- _TASK_: In the Supercars passage, at which event did Scott McLaughlin secure the 2020 championship?

PROVIDED PASSAGE START

That came to fruition, first with a Tickford co-drive that nearly reaped a Bathurst win, before he secured a plumb drive with Dick Johnson Racing, which he drove for on a full-time basis between 2006 and 2008.

6) SVG’s emotional Bathurst win

Shane van Gisbergen’s stunning Bathurst victory meant a great deal more in the last official Supercars race for Holden, following General Motors’ decision to close the brand.


After holding off Cameron Waters, van Gisbergen drove a victory lap with a Holden flag flying out the window of the #97 Commodore, symbolising Holden's remarkable legacy in the sport.

“I was thinking I’d pick up the chequered flag and I just saw the guy there [with a Holden flag] and thought I’d stop and grab it,” van Gisbergen explained.

“It’s pretty significant for Holden, to farewell them this way as the factory team, as an official race team. To win the last one for Holden is pretty cool. I think it would have looked cool with the flag out the top, hopefully it was a good way to send it off.”

5) Courtney returns to Ford

James Courtney’s move to Team Sydney seemed a romantic storyline at the time, and the 2010 series champion showed glimpses of speed on his debut with the rebranded Tekno team in Adelaide.

However, Adelaide was as far as the relationship went, as Courtney announced his departure from the team just one event into 2020.

Courtney returned to the grid in a Tickford Mustang with Boost backing following the departure of 23Red Racing and Will Davison.

He impressed in Ford machinery for the first time in a decade, with his season highlighted by a podium in Darwin before he earned a Tickford extension into 2021.

4) McLaughlin, Penske depart on a high

Between 2017 and 2020, Scott McLaughlin and Shell V-Power Racing scaled the greatest of heights in Supercars competition.

With 13 race wins and 15 pole positions in 2020, McLaughlin was a deserved winner of a third consecutive Supercars title. Amid the COVID-19 pandemic, he marked the 2020 title as his best, securing the championship at the penultimate event at The Bend Motorsport Park.

Just days after the season finale, Team Penske confirmed McLaughlin would race full-time in the IndyCar series in 2021, with plans to return to Supercars as a co-driver for the Repco Bathurst 1000.

The news came as part of Team Penske’s confirmation it will withdraw from Supercars, with Dick Johnson and Ryan Story to run a rebranded Dick Johnson Racing in 2021.

3) Tributes flow for amazing Adelaide

News of the Adelaide 500 saw drivers pay tribute to the iconic event, which won't take place in 2021.

PROVIDED PASSAGE END
RECORDED INFORMATION START

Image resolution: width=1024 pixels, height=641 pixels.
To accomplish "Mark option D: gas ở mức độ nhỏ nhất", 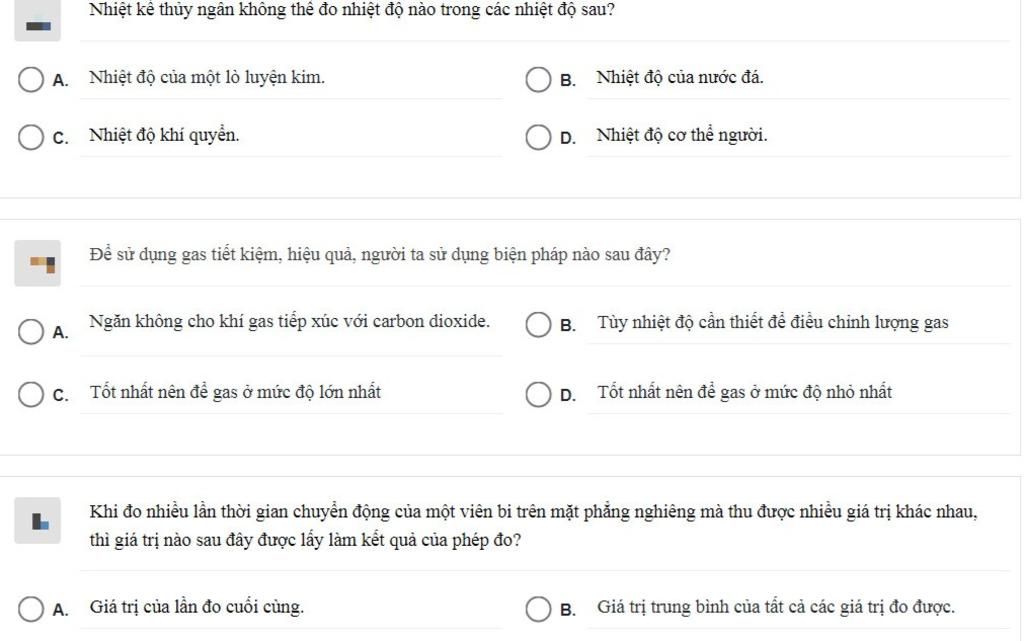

RECORDED INFORMATION END

- _TASK SOLUTION_: He secured it at the penultimate event, at The Bend Motorsport Park.